次の変更は、非大域ゾーンがインストールされているシステムに対応するためのものです。
新しいパッケージ SUNWlucfg をほかの Solaris Live Upgrade パッケージ SUNWlur および SUNWluu とともにインストールする必要があります。このパッケージは、非大域ゾーンがインストールされているシステムだけでなく、どのシステムにも必要です。
これらの 3 つのパッケージには、Solaris Live Upgrade を使ってアップグレードを行うのに必要なソフトウェアが含まれています。これらのパッケージには、既存のソフトウェア、新しい機能、およびバグ修正が含まれています。Solaris Live Upgrade を使用する前にこれらのパッケージをシステムにインストールしないと、ターゲットリリースへのアップグレードは失敗します。
現在稼働しているブート環境から新しいブート環境を作成する方法は同じままですが、例外が 1 つあります。非大域ゾーン内の共有ファイルシステムに対して宛先ディスクスライスを指定できます。
-m オプションの引数には、新しい省略可能フィールド zonename が追加されました。新しい zonename フィールドによって、新しいブート環境を作成し、個別のファイルシステムを含むゾーンを指定できます。この引数は、ゾーンの個別のファイルシステムを新しいブート環境の個別のスライス上に配置します。
lumount コマンドは、非大域ゾーンが、非アクティブブート環境にある対応するファイルシステムにアクセスできるようにします。大域ゾーン管理者が lumount コマンドを使って非アクティブブート環境をマウントすると、そのブート環境が非大域ゾーンに対してもマウントされます。
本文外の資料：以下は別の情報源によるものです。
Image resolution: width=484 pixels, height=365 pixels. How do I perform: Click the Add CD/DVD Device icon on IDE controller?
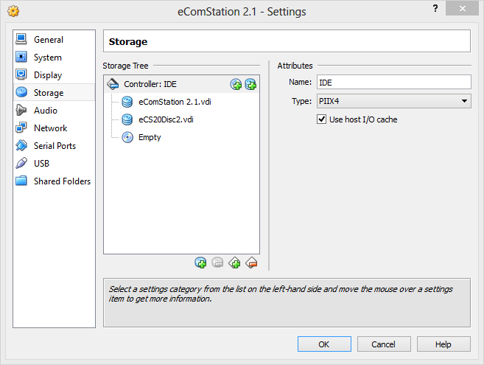[x=236, y=84]
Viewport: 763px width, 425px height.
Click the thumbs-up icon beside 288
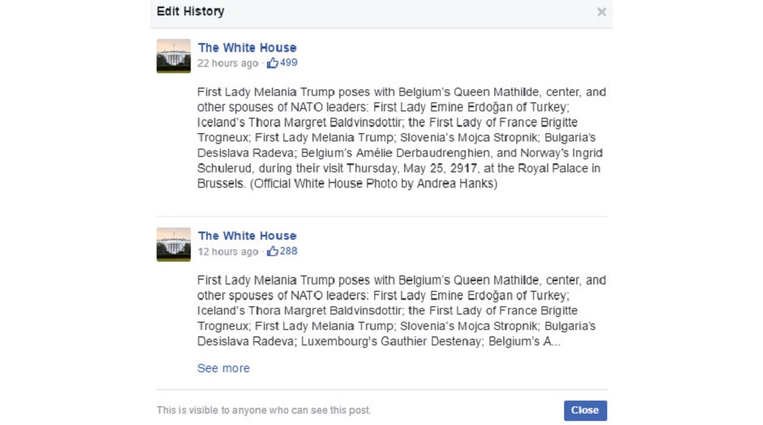pos(273,251)
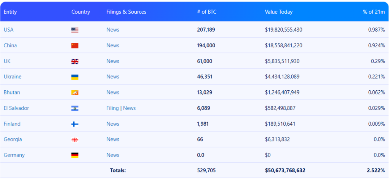Click the Germany flag icon
Image resolution: width=390 pixels, height=181 pixels.
(x=75, y=155)
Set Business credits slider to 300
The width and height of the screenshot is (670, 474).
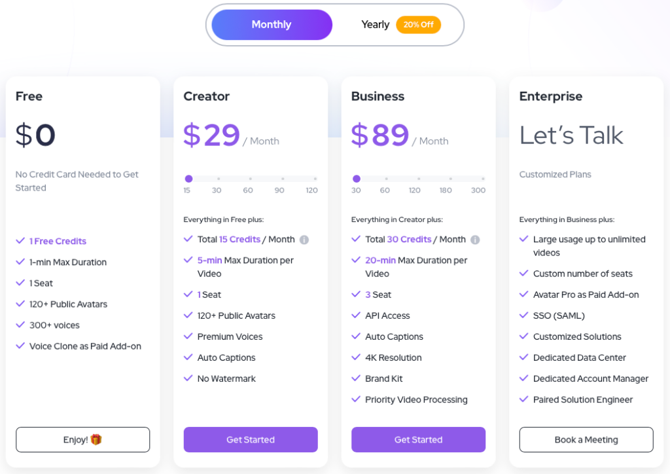(x=483, y=179)
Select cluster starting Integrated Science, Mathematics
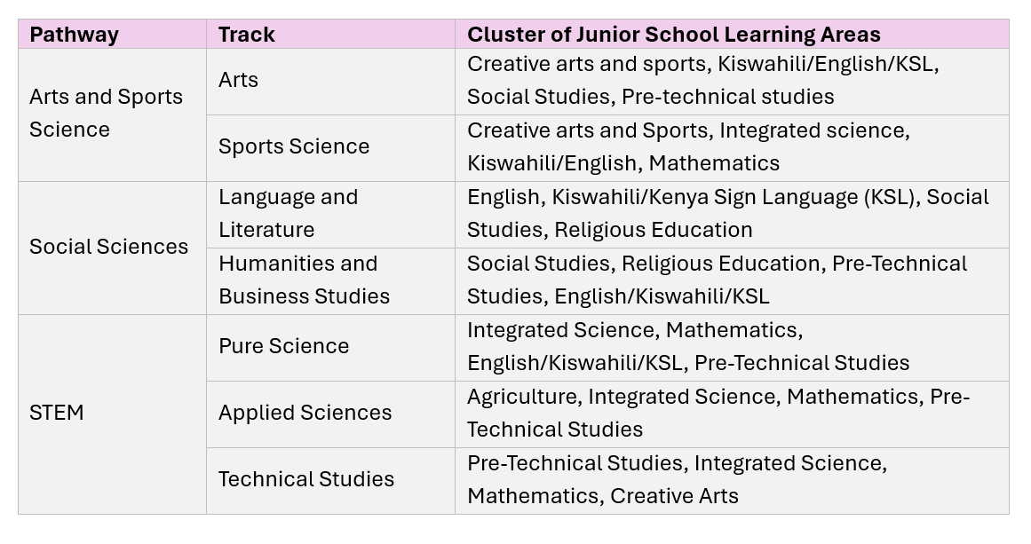1031x544 pixels. click(732, 348)
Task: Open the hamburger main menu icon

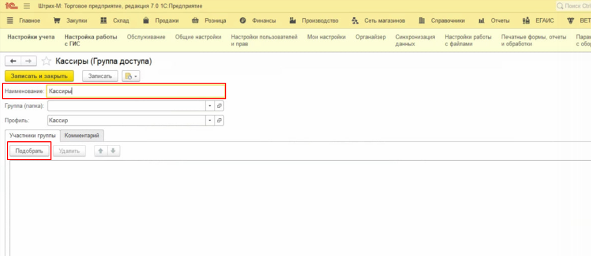Action: pos(27,6)
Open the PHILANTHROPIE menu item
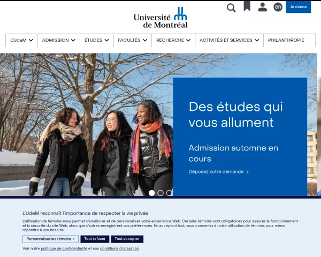 (x=286, y=40)
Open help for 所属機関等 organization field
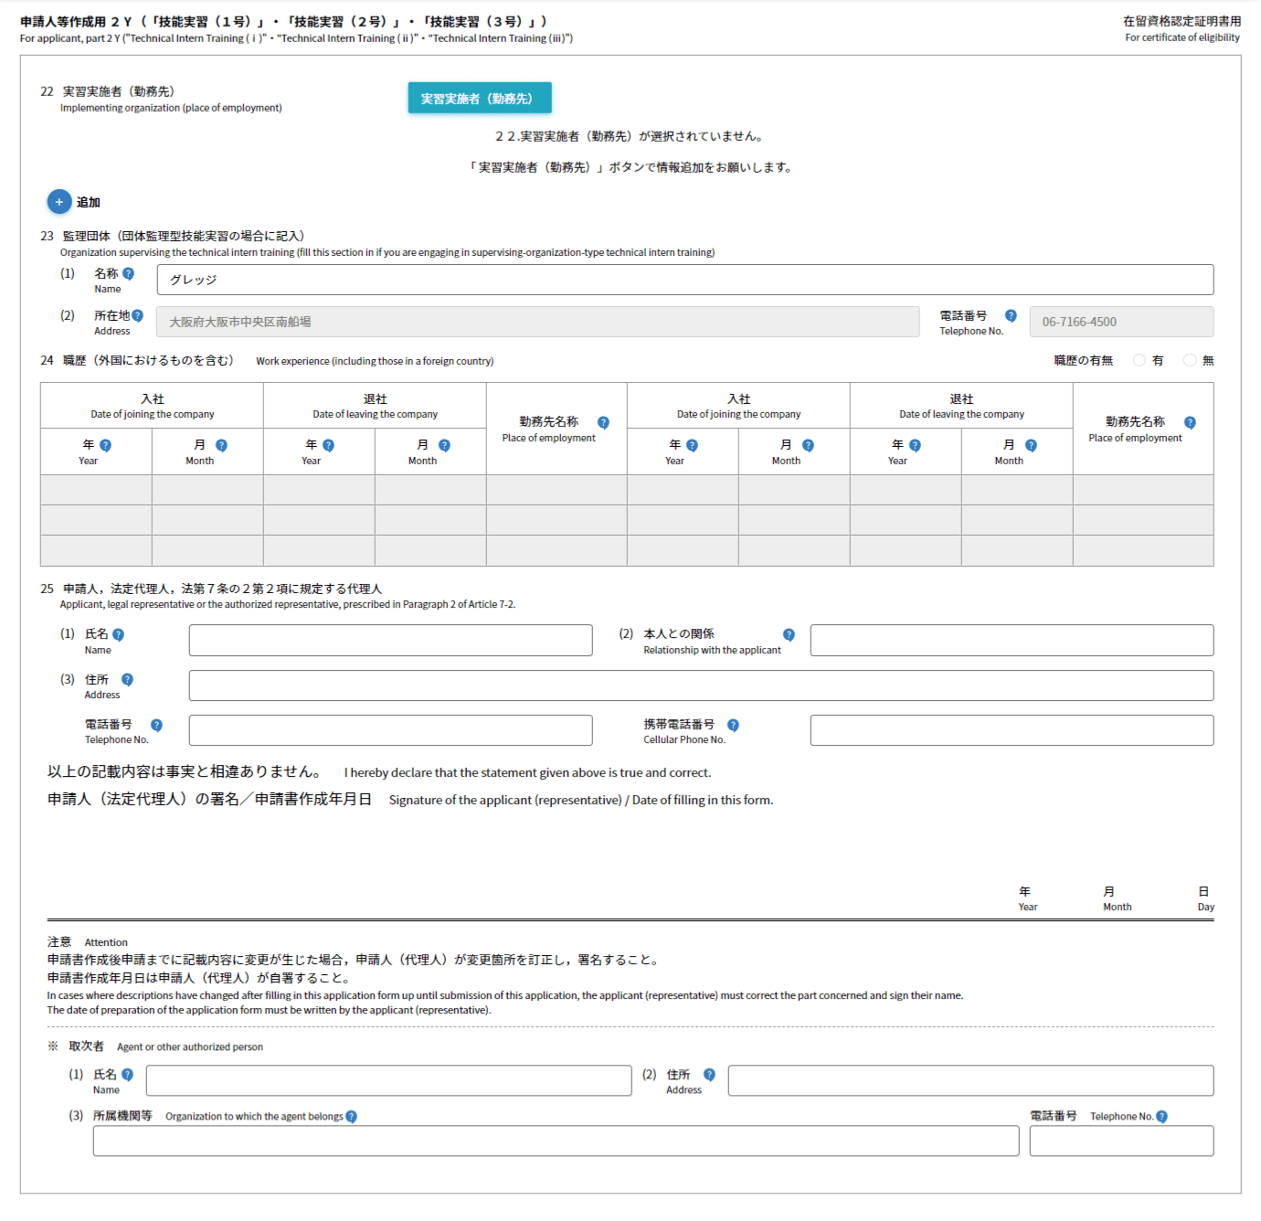The image size is (1261, 1221). [x=352, y=1117]
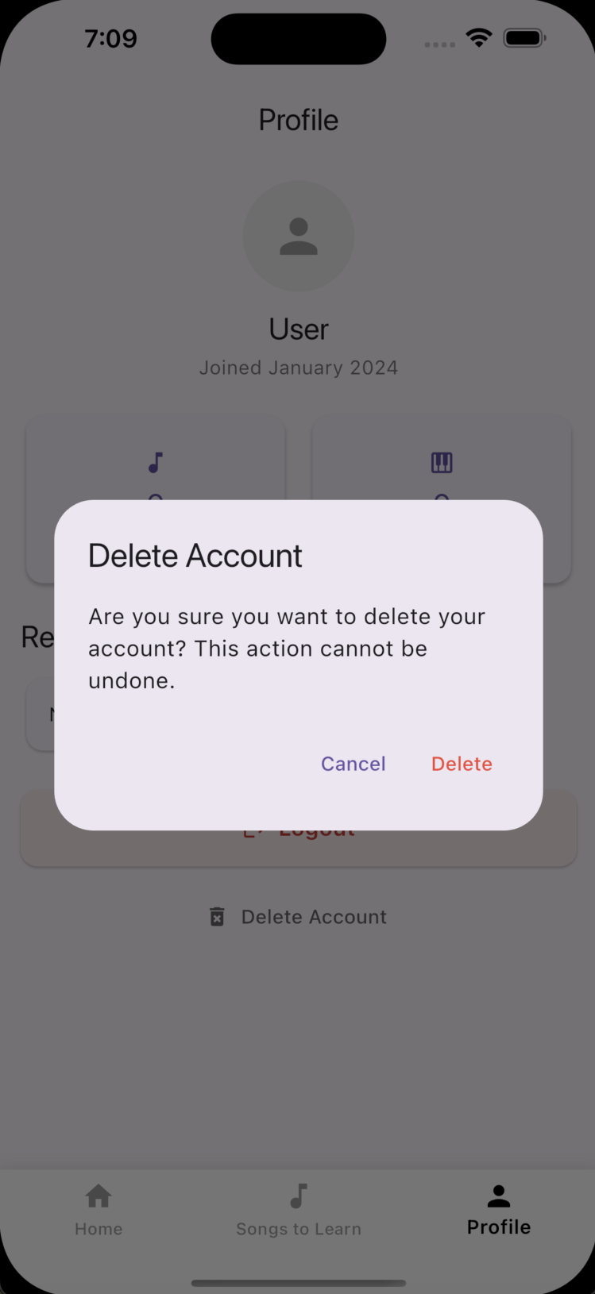Viewport: 595px width, 1294px height.
Task: Select the Profile tab label
Action: click(x=499, y=1227)
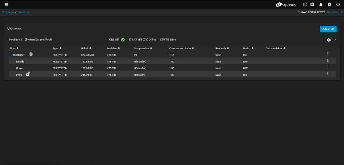Open the actions menu for the Home dataset
Viewport: 344px width, 165px height.
pos(328,67)
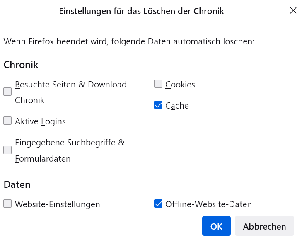This screenshot has width=302, height=240.
Task: Click the Cookies label text
Action: pyautogui.click(x=180, y=85)
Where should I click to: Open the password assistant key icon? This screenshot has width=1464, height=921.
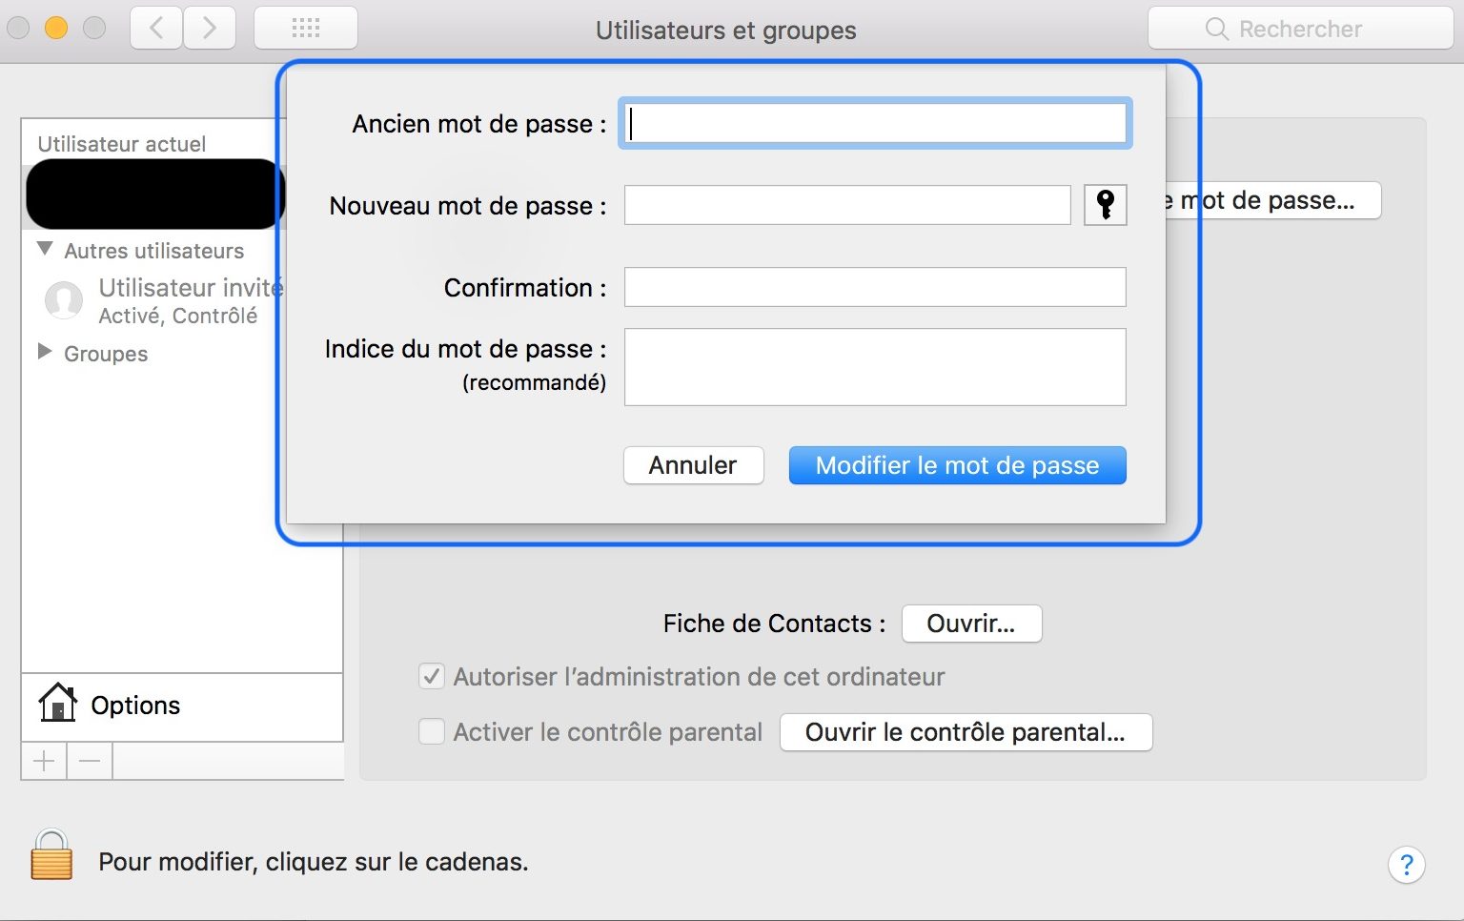1104,204
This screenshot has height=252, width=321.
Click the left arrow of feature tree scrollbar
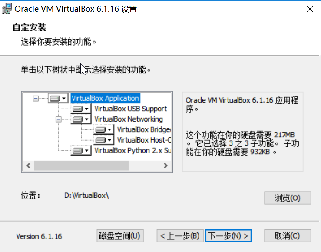pos(29,166)
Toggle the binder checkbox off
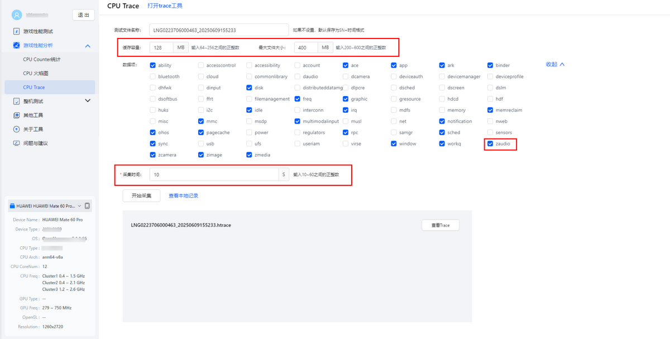The height and width of the screenshot is (339, 670). [x=490, y=65]
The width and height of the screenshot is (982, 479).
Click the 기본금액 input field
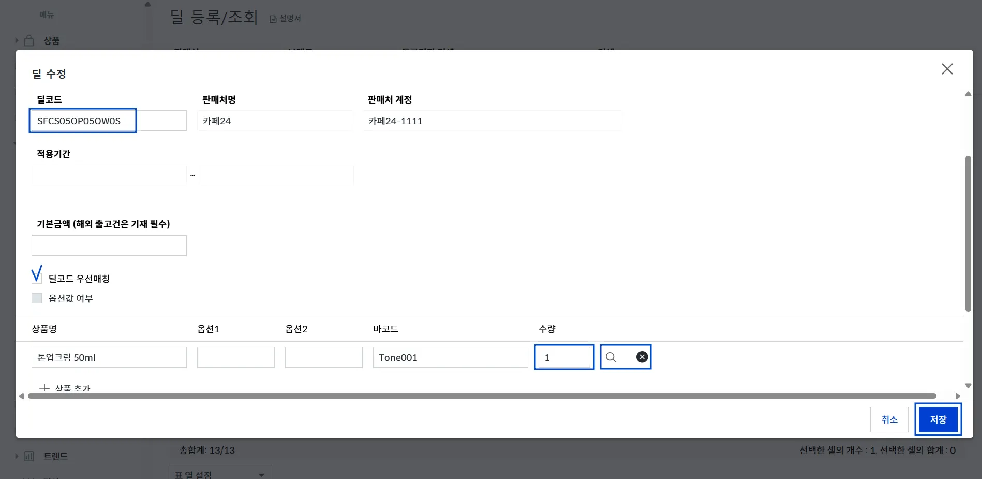[109, 245]
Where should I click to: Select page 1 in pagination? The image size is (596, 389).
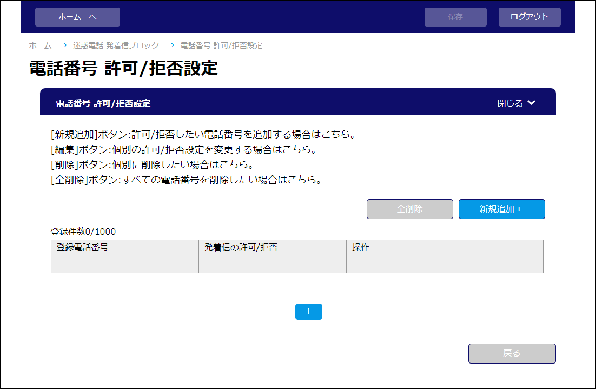pyautogui.click(x=308, y=312)
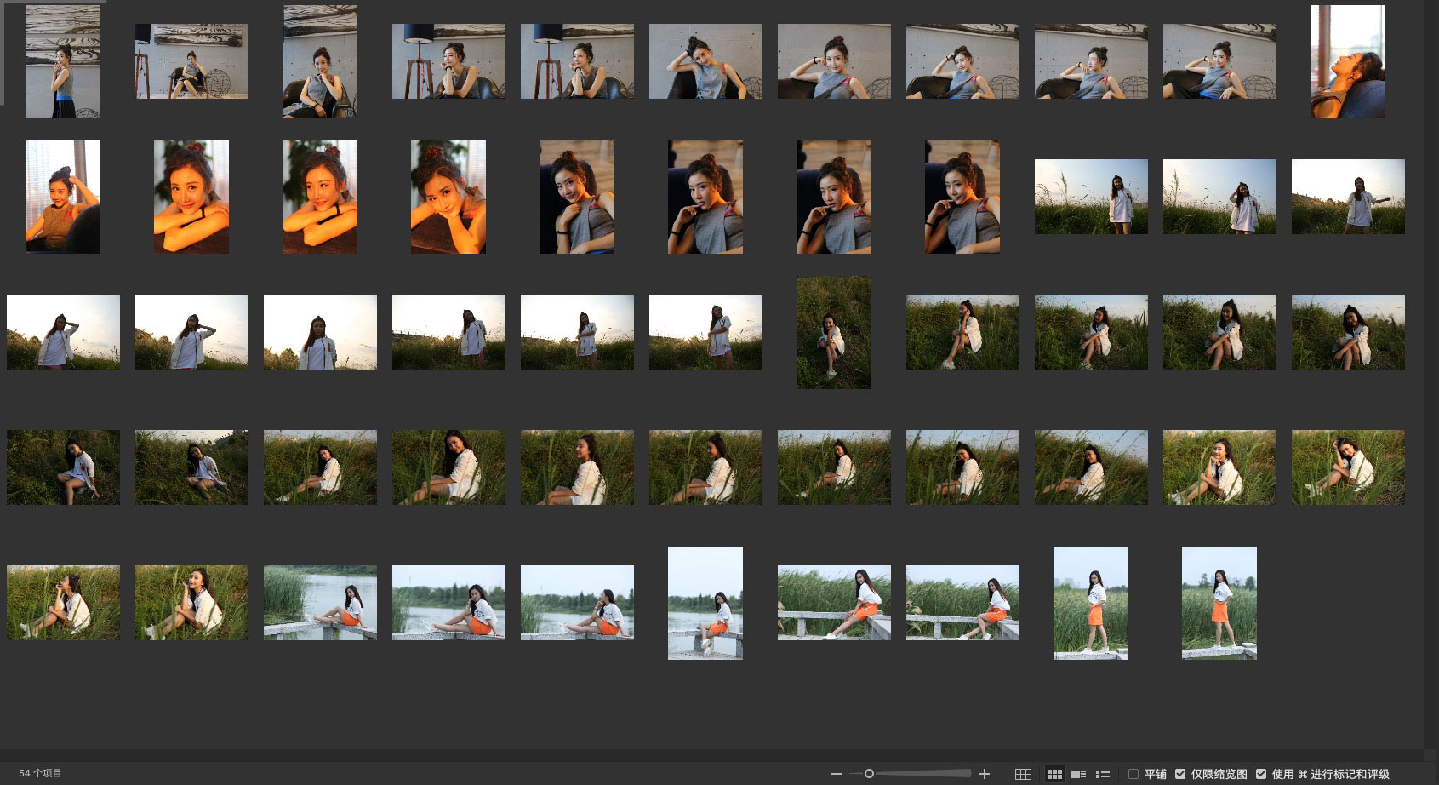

lufslist コマンドによるファイルシステムの表示機能が向上し、大域ゾーンと非大域ゾーンの両方のファイルシステムの一覧が表示されるようになりました。
Trusted Extensions が構成された Solaris システムでは、ラベル付きゾーンをアップグレードするための追加手順が必要です。この手順についての詳細は、「Solaris 10 8/07 ご使用にあたって」の「インストールに関する注意事項とバグ情報」にある、『ラベル付きゾーンが構成された Trusted Extensions システムのアップグレード』を参照してください。
このリリース以降、sysidkdb ツールによって、使用する USB 言語やそれに対応するキー配列が設定されます。
新しい sysidkdb ツールを使用すると、次の手順で処理が行われます。
キーボードが自己識別型である場合は、インストール時にキーボードの言語および配列が自動的に設定されます。
キーボードが自己識別型でない場合は、インストール時にユーザーがキーボード設定の配列を選択できるように、 サポートされているキー配列の一覧が sysidkdb ツールによって提供されます。
以前は、USB キーボードのインストール時の自己識別値を 1 としていました。そのため、自己識別型でないキーボードはすべて、SPARC でのインストール時に必ず米国英語 (U.S. English) キー配列に設定されていました。
PS/2 キーボードは自己識別型ではありません。インストール時にキー配列を選択する必要があります。
JumpStart 仕様: キーボードが自己識別型でない場合に、JumpStart インストール時にプロンプトが表示されないようにするには、sysidkdb ファイルでキーボードの言語を選択します。JumpStart インストールの場合、デフォルトは米国英語 (U.S. English) のキー配列となります。別の言語とそれに対応するキー配列を選択するには、sysidkdb ファイルでキーボードのキーワードを設定します。
詳細は、『Solaris 10 インストールガイド (ネットワークインストール)』を参照してください。
パッチ 119254-42 および 119255-42 以降、パッチインストールユーティリティー patchadd および patchrm が変更され、機能を提供する特定のパッチの処理方法が変わりました。この変更は、これらのパッチをどの Solaris 10 リリースにインストールする場合にも影響を与えます。これらの「遅延起動」パッチによって、機能パッチで提供される大規模な変更の処理能力が向上します。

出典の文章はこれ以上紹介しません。